#### WHAT YOU ARE ASKED TO DO:
Show all lines below holding the string "gear".

#### RECORDS TO PROCESS:
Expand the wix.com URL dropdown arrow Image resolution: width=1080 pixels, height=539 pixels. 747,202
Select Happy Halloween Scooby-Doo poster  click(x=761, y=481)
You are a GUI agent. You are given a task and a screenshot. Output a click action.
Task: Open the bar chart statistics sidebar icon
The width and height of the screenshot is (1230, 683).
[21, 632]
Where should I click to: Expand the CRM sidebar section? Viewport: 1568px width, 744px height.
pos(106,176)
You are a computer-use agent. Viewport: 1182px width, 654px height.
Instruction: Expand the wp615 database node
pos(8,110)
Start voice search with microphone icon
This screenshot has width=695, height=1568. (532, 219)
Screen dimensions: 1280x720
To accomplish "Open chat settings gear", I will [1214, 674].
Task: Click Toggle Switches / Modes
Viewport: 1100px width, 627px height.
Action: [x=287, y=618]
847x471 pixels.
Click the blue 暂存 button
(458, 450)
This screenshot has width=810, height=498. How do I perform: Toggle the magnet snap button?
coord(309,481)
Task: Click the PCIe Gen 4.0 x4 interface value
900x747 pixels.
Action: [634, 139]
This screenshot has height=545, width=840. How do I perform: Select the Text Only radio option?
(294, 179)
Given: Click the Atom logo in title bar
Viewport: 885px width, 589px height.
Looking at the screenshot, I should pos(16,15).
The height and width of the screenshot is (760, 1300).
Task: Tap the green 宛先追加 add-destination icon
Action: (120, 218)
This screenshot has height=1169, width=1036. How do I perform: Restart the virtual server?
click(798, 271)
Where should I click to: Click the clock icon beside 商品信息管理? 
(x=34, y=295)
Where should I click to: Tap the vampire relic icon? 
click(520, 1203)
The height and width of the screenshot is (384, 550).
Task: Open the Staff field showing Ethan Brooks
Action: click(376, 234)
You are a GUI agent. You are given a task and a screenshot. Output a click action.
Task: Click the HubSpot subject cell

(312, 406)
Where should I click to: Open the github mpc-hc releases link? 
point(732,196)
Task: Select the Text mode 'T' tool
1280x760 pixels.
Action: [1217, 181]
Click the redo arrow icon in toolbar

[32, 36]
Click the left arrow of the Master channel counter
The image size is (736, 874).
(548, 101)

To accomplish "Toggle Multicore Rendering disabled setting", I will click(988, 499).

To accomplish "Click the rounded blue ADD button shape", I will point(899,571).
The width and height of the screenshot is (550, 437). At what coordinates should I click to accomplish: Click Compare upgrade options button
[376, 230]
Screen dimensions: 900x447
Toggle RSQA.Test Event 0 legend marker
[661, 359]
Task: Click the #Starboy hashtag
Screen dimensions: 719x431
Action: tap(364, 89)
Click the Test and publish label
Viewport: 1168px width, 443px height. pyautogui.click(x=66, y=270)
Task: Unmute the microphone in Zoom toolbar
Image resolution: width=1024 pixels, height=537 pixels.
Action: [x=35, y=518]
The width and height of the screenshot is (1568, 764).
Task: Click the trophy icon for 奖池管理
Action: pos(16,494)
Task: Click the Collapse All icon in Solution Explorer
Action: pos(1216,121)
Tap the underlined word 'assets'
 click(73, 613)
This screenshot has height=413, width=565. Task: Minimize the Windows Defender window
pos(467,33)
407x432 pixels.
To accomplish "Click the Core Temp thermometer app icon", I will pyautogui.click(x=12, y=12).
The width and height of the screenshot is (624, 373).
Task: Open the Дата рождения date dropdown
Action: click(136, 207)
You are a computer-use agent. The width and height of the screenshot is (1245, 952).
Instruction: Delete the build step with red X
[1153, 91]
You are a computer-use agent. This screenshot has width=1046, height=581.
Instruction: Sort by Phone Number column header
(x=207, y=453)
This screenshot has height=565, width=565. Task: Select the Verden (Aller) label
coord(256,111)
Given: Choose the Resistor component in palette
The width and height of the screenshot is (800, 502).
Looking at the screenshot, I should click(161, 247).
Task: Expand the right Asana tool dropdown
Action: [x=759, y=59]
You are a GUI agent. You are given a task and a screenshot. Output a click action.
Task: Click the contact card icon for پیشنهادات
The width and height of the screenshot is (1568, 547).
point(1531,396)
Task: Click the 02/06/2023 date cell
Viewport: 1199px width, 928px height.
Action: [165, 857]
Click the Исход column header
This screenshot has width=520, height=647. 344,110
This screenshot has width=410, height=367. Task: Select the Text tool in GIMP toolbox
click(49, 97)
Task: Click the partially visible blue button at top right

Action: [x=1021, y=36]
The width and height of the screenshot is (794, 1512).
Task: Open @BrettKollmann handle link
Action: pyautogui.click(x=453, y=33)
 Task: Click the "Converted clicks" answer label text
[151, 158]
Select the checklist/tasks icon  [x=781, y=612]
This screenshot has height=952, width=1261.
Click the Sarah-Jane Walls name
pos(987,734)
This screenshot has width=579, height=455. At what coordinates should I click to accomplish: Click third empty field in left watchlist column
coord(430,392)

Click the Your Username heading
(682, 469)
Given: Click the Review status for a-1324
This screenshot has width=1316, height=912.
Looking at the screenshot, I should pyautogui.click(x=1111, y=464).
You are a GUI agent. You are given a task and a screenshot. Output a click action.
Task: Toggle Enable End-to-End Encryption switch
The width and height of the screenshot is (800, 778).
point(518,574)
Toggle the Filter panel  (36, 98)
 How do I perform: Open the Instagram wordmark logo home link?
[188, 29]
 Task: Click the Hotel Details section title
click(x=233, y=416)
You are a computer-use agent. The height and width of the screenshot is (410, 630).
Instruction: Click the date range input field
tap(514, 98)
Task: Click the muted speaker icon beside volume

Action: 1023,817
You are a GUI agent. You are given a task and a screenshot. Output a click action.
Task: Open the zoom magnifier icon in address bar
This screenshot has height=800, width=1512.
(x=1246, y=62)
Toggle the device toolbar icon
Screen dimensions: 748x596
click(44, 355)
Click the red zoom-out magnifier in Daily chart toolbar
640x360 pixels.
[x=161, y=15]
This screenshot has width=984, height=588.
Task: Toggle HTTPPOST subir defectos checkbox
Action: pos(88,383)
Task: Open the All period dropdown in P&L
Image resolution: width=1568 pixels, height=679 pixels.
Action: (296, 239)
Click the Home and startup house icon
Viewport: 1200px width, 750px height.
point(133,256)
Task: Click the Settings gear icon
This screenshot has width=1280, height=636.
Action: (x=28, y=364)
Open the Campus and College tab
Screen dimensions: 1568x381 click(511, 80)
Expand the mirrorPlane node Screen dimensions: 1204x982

#### TASK RESULT:
To accomplish "Open chat settings gear", I will [1214, 674].
Task: Click the Settings gear icon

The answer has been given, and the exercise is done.